- Directions:
a) Answer these questions using the passage on the rat stem cell study:
(i) How many rats were injected with medium that contained no stem cells?
(ii) What company manufactures the hSSCs used in the study?
(iii) In the study published in October 2004, what share of the animals tested showed significantly improved motor function?
b) Drawing on the passage about the rat stem cell study, explain why the researchers believe the therapy may prove even more effective in human patients.
c) Carry on the passage about the rat stem cell study from the point where it stops.

- Given passage:
For this study, nine of 16 rats with induced spinal cord ischemia were injected with human spinal stem cells 21 days after paralysis. The other seven were injected with medium that contained no stem cells. The recovery of motor function was evaluated in seven-day intervals, showing a progressive recovery of ambulatory functions in the rats that received stem cells.
Three of the nine rats injected with hSSCs returned to walking at six weeks, and three others had improved mobility in all lower extremity joints. All nine animals grafted with hSSCs achieved significantly better motor scores than those in the control group, and showed a consistent presence of transplanted cells in the spinal area. In all the rats grafted with the stem cells, the majority of transplanted human spinal stem cells survived and became mature neurons, according to Marsala. A second study was conducted over a three-month period, with similar results.
“Other human stem cell transplants in the spinal cord have focused on repairing the myelin-forming cells,” said co-author Karl Johe, a researcher at Neuralstem, the company that manufactures the hSSCs used in the study. “In this study, we succeeded at reconstructing the neural circuitry, which had not been done before.”
The researchers believe that the therapy may eventually be proven even more effective in human patients, who would be able to receive physical therapy once treated.
“Physical therapy may accelerate integration of the grafted stem cells and enhance their therapeutic benefit,” Johe said, adding that the goal is to provide a significant gain in functional mobility of the patient’s legs.
This study builds on Marsala’s previous work in rat models using human neuronal stem cells, published in October 2004 in the European Journal of Neurosciences. In that study, significantly improved motor function, measured by a suppression of spastic movements and improved muscle tone, was shown in 40 to 50 percent of the animals tested. A post-mortem study of those animals showed a robust maturation of neurons and an increase in the expression of inhibitory neurotransmitters in the spinal cords of rats that received transplanted neuronal cells.

- Extracted material:
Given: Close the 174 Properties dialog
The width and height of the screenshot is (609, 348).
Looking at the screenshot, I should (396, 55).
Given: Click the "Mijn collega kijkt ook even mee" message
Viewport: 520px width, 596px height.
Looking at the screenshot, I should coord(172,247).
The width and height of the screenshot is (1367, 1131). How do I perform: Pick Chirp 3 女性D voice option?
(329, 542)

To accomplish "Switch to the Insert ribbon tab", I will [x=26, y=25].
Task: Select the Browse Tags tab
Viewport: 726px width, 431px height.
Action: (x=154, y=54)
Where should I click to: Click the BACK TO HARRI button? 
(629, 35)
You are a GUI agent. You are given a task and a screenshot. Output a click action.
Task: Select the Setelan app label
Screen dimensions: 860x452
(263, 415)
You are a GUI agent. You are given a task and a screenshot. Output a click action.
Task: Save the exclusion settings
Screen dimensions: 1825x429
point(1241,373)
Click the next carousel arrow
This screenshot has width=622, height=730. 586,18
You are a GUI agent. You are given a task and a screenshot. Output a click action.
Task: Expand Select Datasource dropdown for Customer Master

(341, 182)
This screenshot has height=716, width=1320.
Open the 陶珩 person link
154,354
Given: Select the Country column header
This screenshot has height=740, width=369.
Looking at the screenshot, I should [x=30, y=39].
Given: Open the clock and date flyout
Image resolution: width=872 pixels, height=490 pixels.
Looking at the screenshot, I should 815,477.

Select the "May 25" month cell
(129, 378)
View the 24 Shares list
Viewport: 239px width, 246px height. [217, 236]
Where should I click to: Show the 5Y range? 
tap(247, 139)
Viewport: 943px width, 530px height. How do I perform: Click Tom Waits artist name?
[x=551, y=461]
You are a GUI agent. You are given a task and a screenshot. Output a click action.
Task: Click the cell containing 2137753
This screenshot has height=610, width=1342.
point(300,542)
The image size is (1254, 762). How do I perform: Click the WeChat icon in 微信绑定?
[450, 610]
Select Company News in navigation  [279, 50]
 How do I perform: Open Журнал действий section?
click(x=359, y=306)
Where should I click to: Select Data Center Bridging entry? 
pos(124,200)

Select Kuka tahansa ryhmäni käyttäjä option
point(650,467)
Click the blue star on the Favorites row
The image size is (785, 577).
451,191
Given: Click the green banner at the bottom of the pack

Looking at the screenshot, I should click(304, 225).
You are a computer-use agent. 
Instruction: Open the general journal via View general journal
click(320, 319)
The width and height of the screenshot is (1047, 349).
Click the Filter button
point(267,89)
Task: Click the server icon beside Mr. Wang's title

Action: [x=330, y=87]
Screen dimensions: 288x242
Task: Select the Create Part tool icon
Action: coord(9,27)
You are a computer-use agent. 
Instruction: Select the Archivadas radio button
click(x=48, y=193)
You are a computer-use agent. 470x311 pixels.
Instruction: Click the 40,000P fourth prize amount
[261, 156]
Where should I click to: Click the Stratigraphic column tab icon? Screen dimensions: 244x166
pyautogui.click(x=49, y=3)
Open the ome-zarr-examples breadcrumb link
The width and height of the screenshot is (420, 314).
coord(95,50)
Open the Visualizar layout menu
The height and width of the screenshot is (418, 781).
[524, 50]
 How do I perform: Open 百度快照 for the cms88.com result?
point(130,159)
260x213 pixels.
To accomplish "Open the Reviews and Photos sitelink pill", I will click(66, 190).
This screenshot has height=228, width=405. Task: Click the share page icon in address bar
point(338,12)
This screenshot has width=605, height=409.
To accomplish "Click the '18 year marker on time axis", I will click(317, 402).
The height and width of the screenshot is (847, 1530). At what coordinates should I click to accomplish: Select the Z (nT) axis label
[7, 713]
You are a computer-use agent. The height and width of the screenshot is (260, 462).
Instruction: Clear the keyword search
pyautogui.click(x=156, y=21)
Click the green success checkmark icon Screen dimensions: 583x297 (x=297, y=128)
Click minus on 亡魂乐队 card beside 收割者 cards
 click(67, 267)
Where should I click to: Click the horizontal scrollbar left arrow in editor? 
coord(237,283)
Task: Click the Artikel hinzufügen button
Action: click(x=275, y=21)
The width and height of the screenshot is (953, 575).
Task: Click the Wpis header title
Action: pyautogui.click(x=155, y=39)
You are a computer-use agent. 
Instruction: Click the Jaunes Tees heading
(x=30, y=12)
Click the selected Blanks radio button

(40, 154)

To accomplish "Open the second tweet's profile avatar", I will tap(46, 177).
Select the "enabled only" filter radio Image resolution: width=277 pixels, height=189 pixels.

- Results for each task:
a)
(i) Seven.
(ii) Neuralstem.
(iii) 40 to 50 percent.

b) Human patients would be able to receive physical therapy once treated. According to Johe, physical therapy may accelerate integration of the grafted stem cells and enhance their therapeutic benefit.

c)
Current treatment for debilitating muscle spasticity is continuous systemic or spinal drug treatments using implanted pumps. These approaches, while effective to a degree, are often accompanied by side effects and eventual drug tolerance that lessens their efficacy.
“These research findings could offer great hope to people with spinal ischemic injury who suffer from resulting spasticity and rigidity,” said Marsala.
Additional contributors to the paper include Dasa Cizkova, Osamu Kakinohana, Karolina Kucharova, Silvia Marsala, Karl Johe, Thomas Hazel and Michael P. Hefferan. The study was supported in part by grants from the NIH. This research was supported by grant NS 40386 (M.M.), Neuralstem Inc., MD and Centrum of Excellence APVV 51-002105 grant (D.C.).The California Institute for Regenerative Medicine (CIRM) recently awarded Marsala a $2.4 million grant for his research utilizing stem cells to repair spinal cord injury resulting from transient ischemia. He is also collaborating with the University of Michigan on a new $5 million stem cell research project, with Marsala focusing on the potential use of stem cells to treat the paralyzing disease amyotrophic lateral sclerosis (ALS), or Lou Gehrig’s disease.